Bitcoin miner BTCS Inc. filed plans on July 29 to sell shares worth up to $2 billion to finance future purchases of Ethereum. Joe Lubin's Sharplink Gaming, already the second-largest company with reserves in Ethereum, increased its total by purchasing ETH for $338 million in two separate deals on July 28 and August 1.

Ether Machine also caught the wave, acquiring 15,000 ETH for approximately $57 million.

Two new companies buying Ethereum were born this week: biotechnology firm 180 Life Sciences Corp rebranded to ETHZilla Corporation as part of a $425 million deal, while trading banker Fundamental Global transformed into FG Nexus in a $200 million deal.

Altcoins are also attracting corporations

Companies have also turned their attention to altcoins. The largest announcement regarding the purchase of altcoins came from Tron Inc. — a low-cost entertainment company controlled by Justin Sun. On July 28, it announced plans to raise $1 billion to purchase the Tron token.

Three more companies indicated plans to purchase Solana tokens closely linked to the cryptocurrency exchange Binance.

The most notable reserve firm formed this week was CEA Industries — a Canadian electronic cigarette manufacturer that became a buyer of BNB after being acquired by investment firms 10X Capital and YZi Labs. The latter once referred to itself as the family office of Binance co-founder Changpeng Zhao.

The company plans to raise at least $500 million with the possibility of unlocking up to $1.25 billion to purchase BNB, which reportedly belonged mainly to Zhao and Binance.

On July 31, technology company Cemtrex Inc. announced the purchase of SOL for $1 million with plans to expand to $10 million, while on July 28, lender Mill City Ventures III completed a $450 million deal to transition to purchasing Sui.

Cryptocurrency reserves exceeded $100 billion, but the model carries risks

Analyst Will Owens from Galaxy Research wrote in a report on July 30 that companies with digital reserves collectively hold cryptocurrencies worth over $100 billion, of which $93 billion is bitcoin.

The business model is not without risks, noted Owens. Not all companies are valued equally — investors apply 'radically different' premiums to the company's net asset value.

Michael Saylor's Strategy, for example, had an equity premium of 58%, which Owens said reflects its 'scale and maturity,' while Japanese Metaplanet traded at a premium of 179% due to its 'aggressive capital formation model.'

The analyst added that the business model 'critically depends on a sustainable premium to net asset value. If the premium collapses or, worse, turns into a discount, the model will start to break down.

'Trading reserve companies is becoming increasingly crowded,' Owens said. 'When hundreds of firms adopt the same one-way trading strategy (raise capital, buy cryptocurrencies, repeat), the model becomes structurally vulnerable. A decline in any of these three variables (investor sentiment, cryptocurrency prices, and capital market liquidity) can spell the collapse of everything else.'

Strategy is driving corporate interest in bitcoin

Bitcoin remains a popular choice for companies with cryptocurrency reserves, such as Strategy. Seven companies have offered or purchased bitcoin totaling $2.7 billion.

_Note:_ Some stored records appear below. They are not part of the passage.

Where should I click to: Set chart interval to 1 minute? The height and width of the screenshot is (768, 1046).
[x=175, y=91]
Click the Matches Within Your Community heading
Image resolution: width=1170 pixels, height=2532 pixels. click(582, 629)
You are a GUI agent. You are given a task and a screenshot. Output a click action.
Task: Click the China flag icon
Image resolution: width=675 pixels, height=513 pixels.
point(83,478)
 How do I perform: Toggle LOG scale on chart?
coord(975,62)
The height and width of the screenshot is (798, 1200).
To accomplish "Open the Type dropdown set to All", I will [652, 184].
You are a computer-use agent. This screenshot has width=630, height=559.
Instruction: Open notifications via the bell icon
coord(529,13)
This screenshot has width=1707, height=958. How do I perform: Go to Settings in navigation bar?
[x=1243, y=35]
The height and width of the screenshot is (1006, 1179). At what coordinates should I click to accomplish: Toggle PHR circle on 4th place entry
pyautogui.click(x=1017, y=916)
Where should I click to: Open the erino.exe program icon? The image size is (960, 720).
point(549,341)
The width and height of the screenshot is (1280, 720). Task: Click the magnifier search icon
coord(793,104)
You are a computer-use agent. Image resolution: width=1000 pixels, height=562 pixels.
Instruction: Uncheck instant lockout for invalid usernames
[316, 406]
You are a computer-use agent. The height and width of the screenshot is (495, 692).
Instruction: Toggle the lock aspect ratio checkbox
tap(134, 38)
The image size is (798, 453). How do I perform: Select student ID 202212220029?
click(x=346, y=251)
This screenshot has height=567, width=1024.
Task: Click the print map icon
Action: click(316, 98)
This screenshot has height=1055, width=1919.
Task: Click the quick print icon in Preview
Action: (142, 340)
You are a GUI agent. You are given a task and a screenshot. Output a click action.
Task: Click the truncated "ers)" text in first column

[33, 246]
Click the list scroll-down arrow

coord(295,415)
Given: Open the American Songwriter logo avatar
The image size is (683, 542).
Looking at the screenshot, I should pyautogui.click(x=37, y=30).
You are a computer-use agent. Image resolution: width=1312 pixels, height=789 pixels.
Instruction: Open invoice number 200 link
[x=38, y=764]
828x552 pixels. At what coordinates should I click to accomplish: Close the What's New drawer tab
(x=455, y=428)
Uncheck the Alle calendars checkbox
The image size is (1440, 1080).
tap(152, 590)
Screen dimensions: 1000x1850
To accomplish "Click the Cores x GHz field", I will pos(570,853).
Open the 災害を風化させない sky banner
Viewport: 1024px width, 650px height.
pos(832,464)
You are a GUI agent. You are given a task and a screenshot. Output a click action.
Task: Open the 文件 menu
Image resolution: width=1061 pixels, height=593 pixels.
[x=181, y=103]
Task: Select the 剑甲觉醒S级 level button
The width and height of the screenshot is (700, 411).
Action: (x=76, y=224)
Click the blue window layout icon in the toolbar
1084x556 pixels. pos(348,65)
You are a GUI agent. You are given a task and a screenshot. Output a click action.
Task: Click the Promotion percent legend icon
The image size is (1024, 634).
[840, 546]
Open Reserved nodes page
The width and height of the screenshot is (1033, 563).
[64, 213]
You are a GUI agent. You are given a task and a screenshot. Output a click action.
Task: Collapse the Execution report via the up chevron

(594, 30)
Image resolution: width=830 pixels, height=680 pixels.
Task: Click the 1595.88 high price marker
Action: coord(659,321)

Strategy, formerly known as MicroStrategy, purchased 21,021 bitcoins after raising $2.5 billion from its fourth preferred stock offering STRC.

The British Smarter Web Company also spent about $26.5 million on 225 bitcoins, while Metaplanet purchased 780 bitcoins for approximately $92 million. A new bitcoin reserve company was created through the energy company ZOOZ Power Ltd. on July 29 with plans for a $180 million deal to purchase bitcoin.